Childhood obesity, maternal responsibility and families


Contemporary discourses about childhood and child well-being carry strong messages for parents and families about health weights and healthy bodies. Ideas about and fears about childhood obesity are shaping the lives of contemporary families in complex ways. Neo-liberal biomedical frameworks that emphasise individual responsibility don’t address the relational consumption practices that produce contemporary family lives.  Mothers, tasked with feeding children, and children, educated at school to be family advocates for active healthy lives, are situated at the heart of these complex exchanges. In a series of recent projects, JaneMaree Maher, with colleagues Claire Tanner and Jo Lindsay at Monash University and Professor Jan Wright at the University of Wollongong, has explored how children, mothers and families are negotiating the new public health demand that each of us become responsible for our own health. 

 DP110101759 Improving Australia’s response to childhood obesity: Prevention education and its impact on mothers and families 2011-2012 Associate Professor Suzanne Fraser (Curtin University), Professor Jan Wright (University of Wollongong), Associate Professor JaneMaree Maher, Professor Alan Petersen and Dr Claire Tanner (Monash University) 

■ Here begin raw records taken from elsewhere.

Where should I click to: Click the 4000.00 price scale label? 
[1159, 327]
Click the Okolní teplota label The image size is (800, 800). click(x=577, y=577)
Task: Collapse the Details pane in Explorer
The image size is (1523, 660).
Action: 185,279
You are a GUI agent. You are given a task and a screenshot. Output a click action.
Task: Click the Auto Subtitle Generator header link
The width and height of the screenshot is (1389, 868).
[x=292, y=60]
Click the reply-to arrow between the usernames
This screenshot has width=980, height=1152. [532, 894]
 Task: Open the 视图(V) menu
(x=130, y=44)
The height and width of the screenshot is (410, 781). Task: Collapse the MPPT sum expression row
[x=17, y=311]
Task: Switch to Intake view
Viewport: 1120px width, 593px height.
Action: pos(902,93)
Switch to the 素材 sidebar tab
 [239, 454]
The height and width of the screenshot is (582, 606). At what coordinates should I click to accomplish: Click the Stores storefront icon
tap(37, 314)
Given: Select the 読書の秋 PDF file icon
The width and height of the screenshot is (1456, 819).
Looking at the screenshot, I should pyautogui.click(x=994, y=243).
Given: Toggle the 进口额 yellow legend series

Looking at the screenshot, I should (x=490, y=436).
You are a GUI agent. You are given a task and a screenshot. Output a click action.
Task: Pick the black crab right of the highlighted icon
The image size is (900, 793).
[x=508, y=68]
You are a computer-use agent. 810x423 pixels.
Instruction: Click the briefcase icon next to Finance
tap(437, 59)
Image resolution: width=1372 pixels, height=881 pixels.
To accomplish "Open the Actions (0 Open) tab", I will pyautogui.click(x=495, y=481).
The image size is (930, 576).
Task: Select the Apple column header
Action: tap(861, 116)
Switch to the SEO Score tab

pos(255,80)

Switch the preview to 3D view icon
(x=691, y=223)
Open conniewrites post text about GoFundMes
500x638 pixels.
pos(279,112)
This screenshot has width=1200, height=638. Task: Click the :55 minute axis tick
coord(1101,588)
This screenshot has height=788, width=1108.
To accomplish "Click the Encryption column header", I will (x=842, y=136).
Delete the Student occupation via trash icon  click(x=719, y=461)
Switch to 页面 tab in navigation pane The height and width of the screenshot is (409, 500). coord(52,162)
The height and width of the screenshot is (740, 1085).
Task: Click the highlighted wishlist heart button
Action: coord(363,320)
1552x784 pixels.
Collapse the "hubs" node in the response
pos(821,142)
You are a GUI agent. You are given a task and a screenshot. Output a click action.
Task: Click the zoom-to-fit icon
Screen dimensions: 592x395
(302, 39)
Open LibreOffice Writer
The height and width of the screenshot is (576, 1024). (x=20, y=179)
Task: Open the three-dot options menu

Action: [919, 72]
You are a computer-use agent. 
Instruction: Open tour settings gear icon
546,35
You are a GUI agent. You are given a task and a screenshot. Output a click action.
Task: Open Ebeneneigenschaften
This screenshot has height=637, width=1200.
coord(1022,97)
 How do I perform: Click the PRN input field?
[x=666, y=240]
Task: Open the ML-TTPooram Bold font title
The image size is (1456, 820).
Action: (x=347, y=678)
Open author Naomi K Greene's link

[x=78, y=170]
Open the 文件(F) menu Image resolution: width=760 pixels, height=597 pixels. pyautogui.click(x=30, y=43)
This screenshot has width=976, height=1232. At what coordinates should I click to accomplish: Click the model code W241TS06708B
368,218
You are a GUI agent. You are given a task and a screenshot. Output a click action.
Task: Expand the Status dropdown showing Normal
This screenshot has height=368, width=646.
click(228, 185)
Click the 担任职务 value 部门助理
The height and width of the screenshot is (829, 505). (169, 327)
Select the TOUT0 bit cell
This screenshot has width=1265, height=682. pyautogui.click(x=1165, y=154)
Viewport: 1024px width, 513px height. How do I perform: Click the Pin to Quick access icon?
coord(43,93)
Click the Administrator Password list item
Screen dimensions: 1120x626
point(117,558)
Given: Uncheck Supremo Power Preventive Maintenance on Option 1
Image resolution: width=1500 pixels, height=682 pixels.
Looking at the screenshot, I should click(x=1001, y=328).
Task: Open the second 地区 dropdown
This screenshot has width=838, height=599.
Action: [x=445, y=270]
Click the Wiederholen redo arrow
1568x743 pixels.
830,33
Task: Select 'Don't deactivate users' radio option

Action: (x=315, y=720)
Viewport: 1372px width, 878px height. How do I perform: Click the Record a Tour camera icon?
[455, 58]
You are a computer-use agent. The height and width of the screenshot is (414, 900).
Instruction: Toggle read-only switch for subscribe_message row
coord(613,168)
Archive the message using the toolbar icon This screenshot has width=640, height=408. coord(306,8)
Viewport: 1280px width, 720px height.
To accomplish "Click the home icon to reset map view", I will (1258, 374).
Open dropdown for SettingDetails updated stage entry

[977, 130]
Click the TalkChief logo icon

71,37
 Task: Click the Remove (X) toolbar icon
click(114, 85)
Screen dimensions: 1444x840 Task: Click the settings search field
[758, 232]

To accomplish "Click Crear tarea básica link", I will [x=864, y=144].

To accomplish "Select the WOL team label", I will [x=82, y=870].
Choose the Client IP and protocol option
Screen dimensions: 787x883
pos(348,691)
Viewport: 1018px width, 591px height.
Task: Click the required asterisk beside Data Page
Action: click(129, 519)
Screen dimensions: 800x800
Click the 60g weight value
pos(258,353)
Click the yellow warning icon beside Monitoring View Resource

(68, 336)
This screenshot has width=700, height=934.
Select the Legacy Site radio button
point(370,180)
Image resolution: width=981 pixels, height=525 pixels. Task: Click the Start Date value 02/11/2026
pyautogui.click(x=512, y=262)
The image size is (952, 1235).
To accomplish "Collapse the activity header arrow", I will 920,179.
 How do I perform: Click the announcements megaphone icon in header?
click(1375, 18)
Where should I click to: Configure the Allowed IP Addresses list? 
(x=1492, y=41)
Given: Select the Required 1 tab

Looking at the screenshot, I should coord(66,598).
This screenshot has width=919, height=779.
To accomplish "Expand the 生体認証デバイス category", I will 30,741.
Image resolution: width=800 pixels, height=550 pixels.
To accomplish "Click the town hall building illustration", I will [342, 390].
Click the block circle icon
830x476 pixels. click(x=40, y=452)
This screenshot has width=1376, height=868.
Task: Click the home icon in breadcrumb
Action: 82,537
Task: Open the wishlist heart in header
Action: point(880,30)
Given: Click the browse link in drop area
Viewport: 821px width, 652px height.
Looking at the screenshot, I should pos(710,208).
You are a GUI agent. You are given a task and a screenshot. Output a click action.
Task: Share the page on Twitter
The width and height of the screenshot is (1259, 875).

Contemporary medicine is locating the origins of common health problems such as diabetes, heart disease and bowel cancer earlier and earlier in the lives of individuals. As a result, scrutiny of the diet and lifestyle of children is increasing, with parents’, especially mothers’, food practices attracting critique. Moral frameworks are regularly deployed in the press and in politics in discussing these issues, with childhood obesity often operating as a symbol of all that is unbalanced, excessive and permissive about modern life. Maternal responsibility for children’s health and weight extends now to before pregnancy to well into adulthood. While obesity should not be dismissed as a legitimate health issue, its various incarnations in contemporary public debate have a range of political effects and invite urgent feminist sociological analysis, the focus of this project. The complete study report and associated publications are available.

Consuming Families London Routledge 2013  Associate Professor Jo LindsayAssociate Professor JaneMaree Maher (Monash University)

Consumption is a key social issue of our time. In this book, we explore how consumption is embedded in contemporary family life but also the prevalence of the discourse of family failure in public debate about childhood obesity, alcohol, media use and sexualisation. We engage with crisis discourse of the family beset by consumption and peopled by narcissistic and unconnected individuals. In common stories of contemporary family life, families, and their members, have given into excess and consumption is out of control. We argue by contrast that consumption is key to how we ‘do’ contemporary family life – and that the picture is complex but not all bad. Families consume together and relationships and life are sustained by consumption decisions and practices. Our call is for a new way to  think about consuming in families that recognises relationships, love and care. Identifying relational consumption as key to contemporary family lives moves us beyond atomised neo-liberal discourses of health and well-being.

Children as health advocates in families: assessing the consequences 2014 –  on-going  Professor Jan Wright  (University of Wollongong), Associate Professor JaneMaree Maher and Dr Claire Tanner (Monash University) 

The mobilization of children as agents for importing knowledge and education into families is a well-developed public health strategy in a range of contexts, with primary school-aged children having attracted particular attention. In Australia, the Healthy Weight Report (2008) specifically argues for children and teenagers as advocates of healthy eating within families. Despite warnings about the potential for stigma and distress in messages about obesity, there has been no assessment of the effectiveness of child advocacy strategies nor the consequences for family relationships. Given that children are being mobilised as anti-obesity advocates, there is an urgent need to understand how children are responding to these initiatives and how family relationships are being affected. What happens when children are invited and expected to take home knowledge from school health education about health and obesity? In some families, the ‘healthy person’ described at school will bear little resemblance to the child’s family members. In some families, ‘healthy’ diets will not be followed. How do children experience and manage such conflicts and complexities? How are family relationships affected?  This project builds on  previous ARC funded studies conducted by the team exploring the social impacts of childhood obesity prevention.